**Instructions for the task:** Please return, unchanged, each row below that contains the word "Fibrous".

---------- Material shown ----------

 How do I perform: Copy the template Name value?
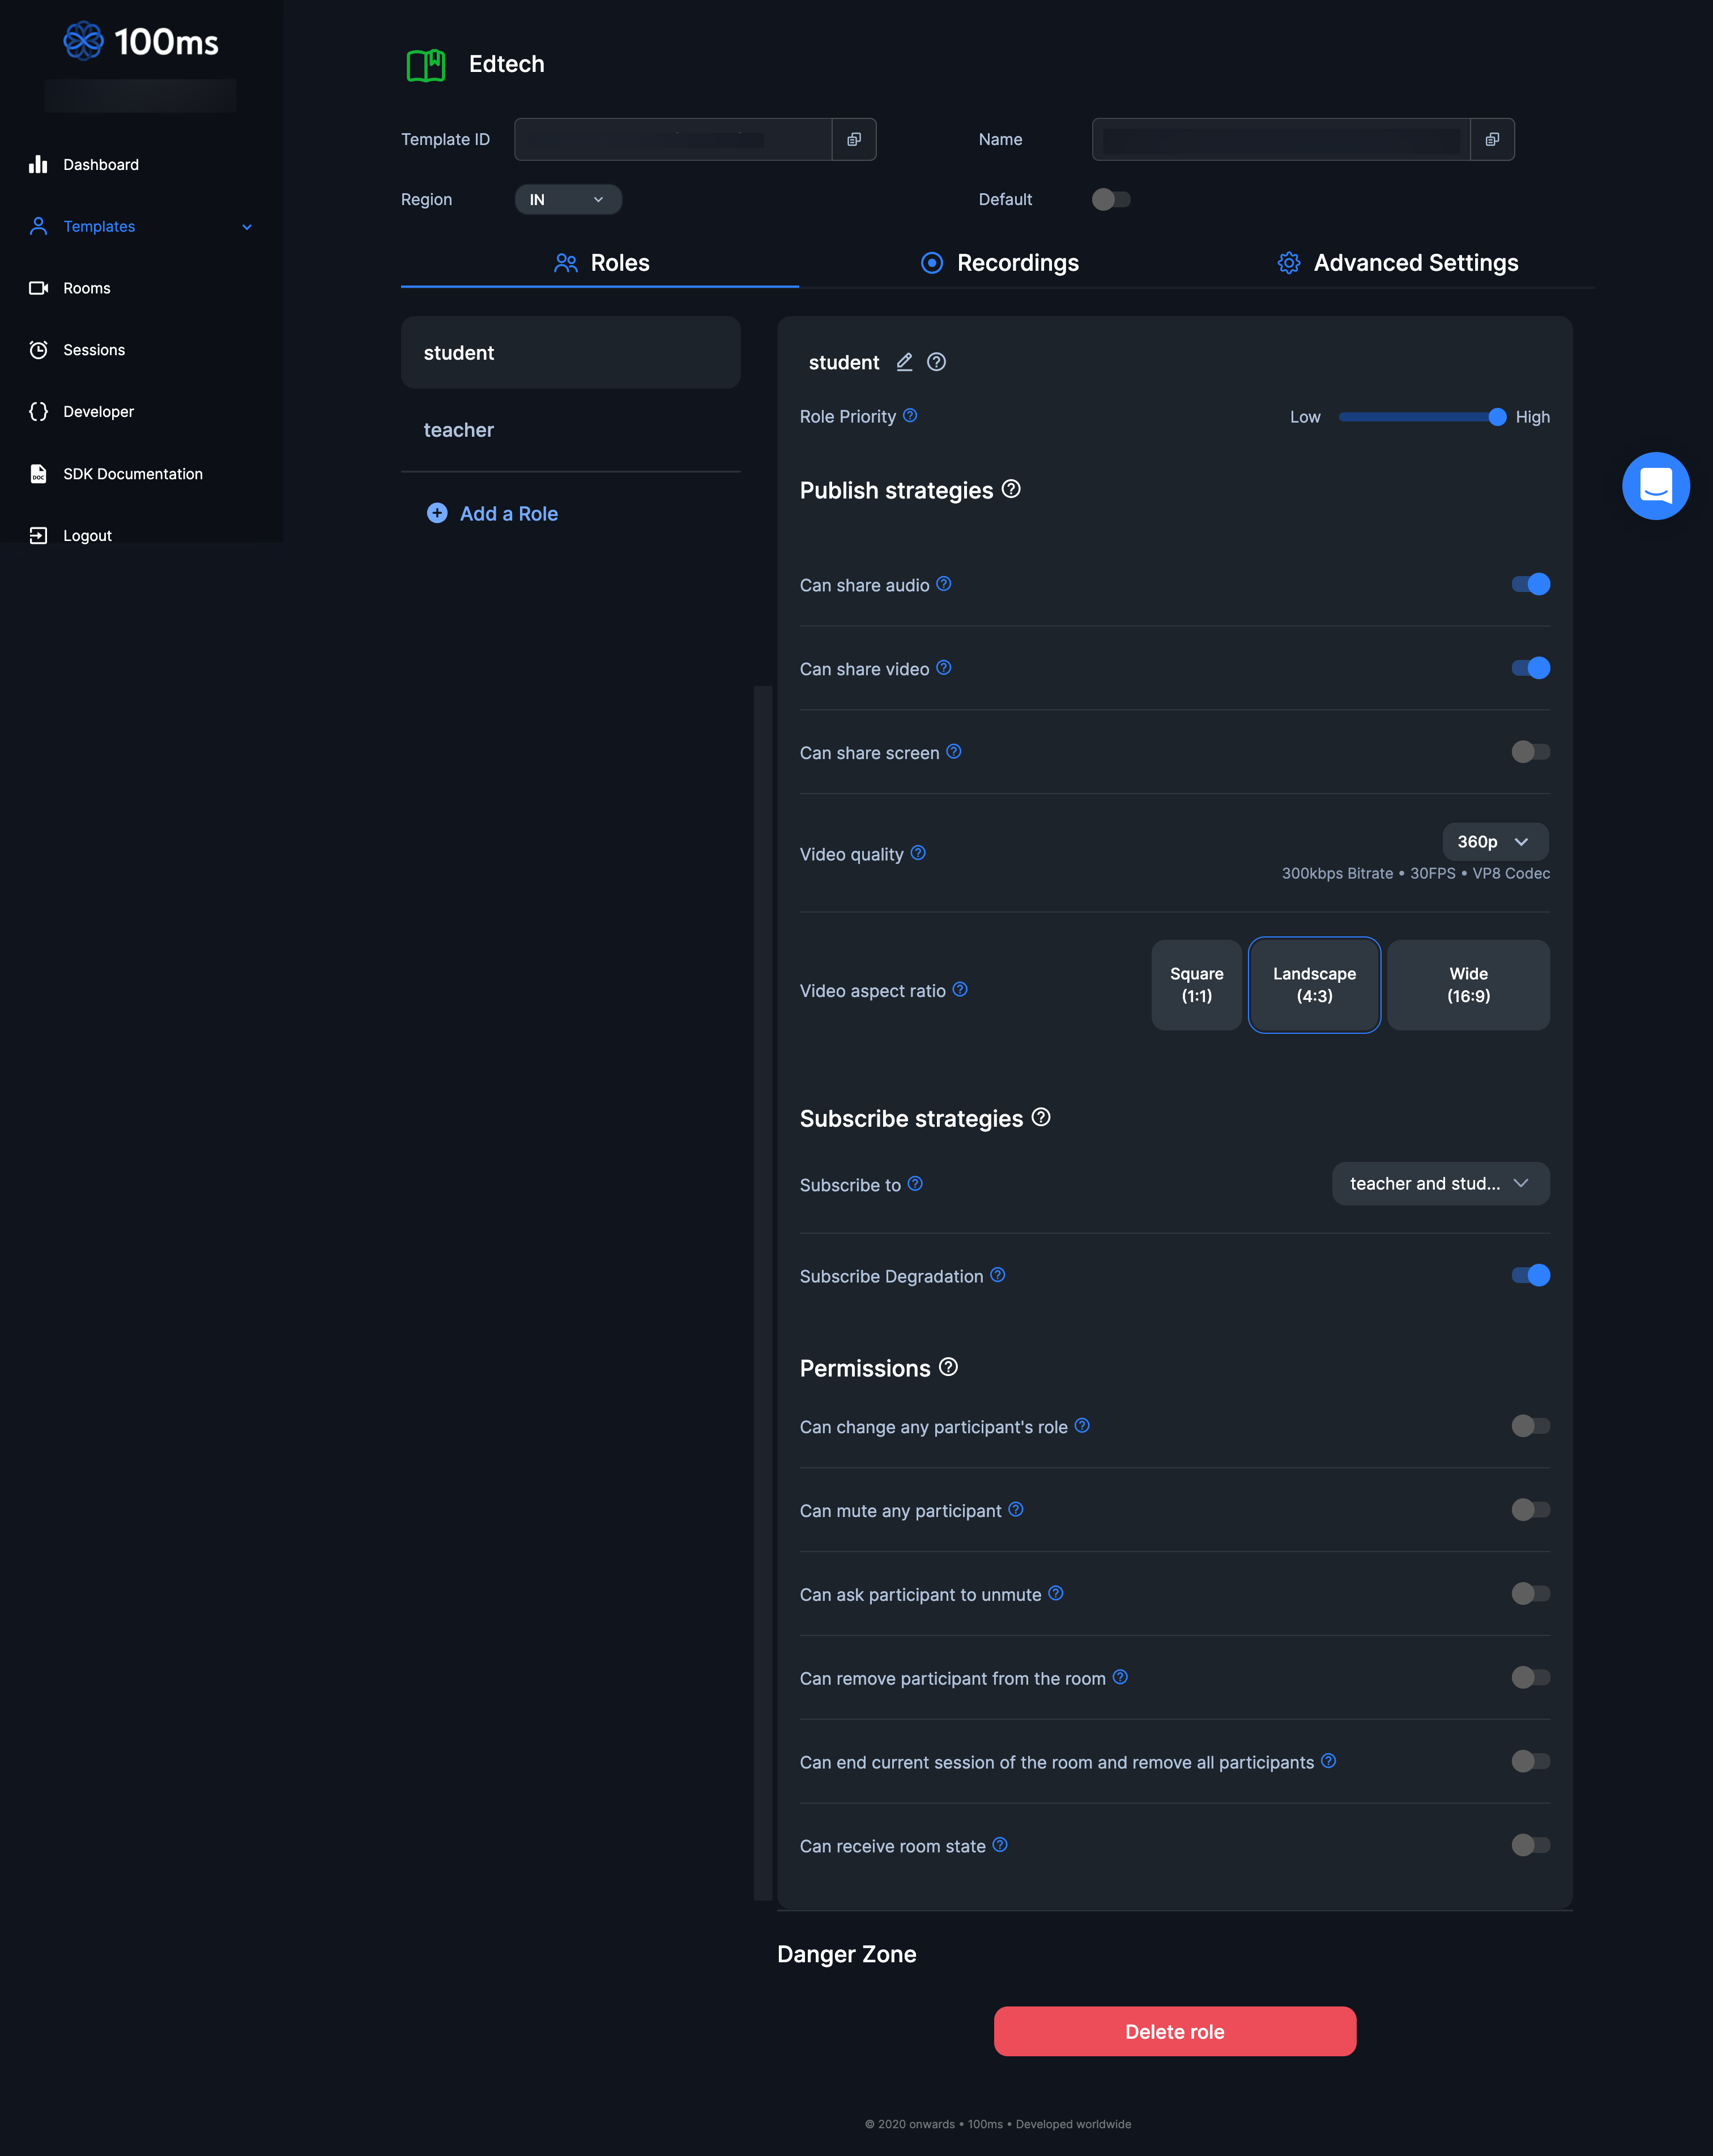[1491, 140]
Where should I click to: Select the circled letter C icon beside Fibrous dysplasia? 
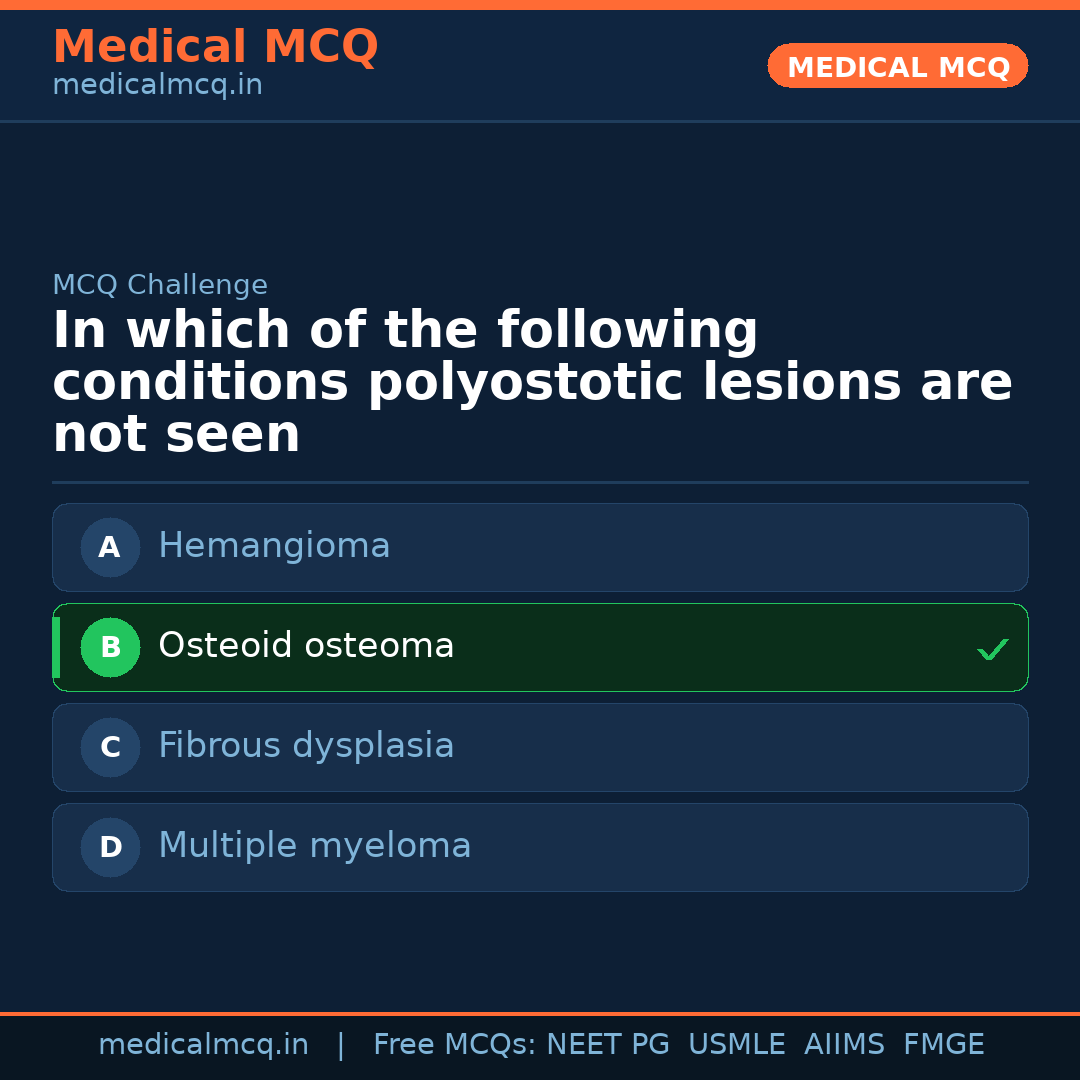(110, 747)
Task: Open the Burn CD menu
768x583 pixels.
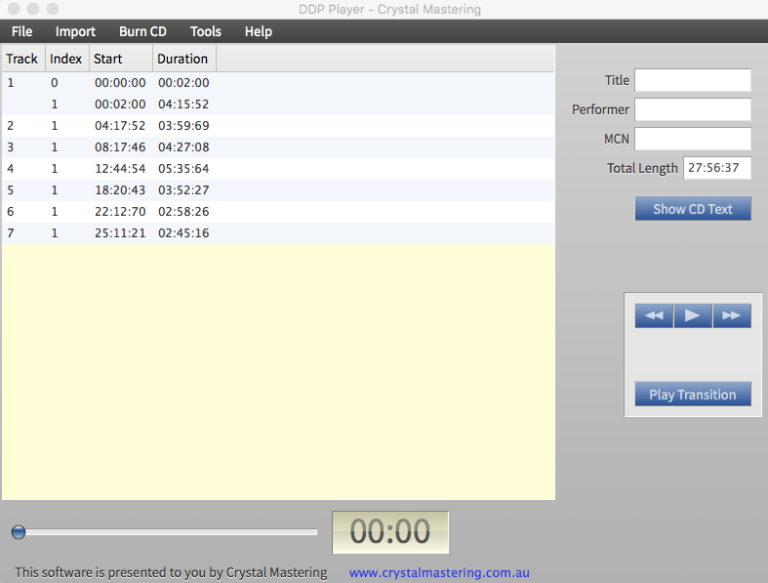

----------

**Answer for the task:**
Where should I click to: Select the circled letter C icon beside Fibrous dysplasia? 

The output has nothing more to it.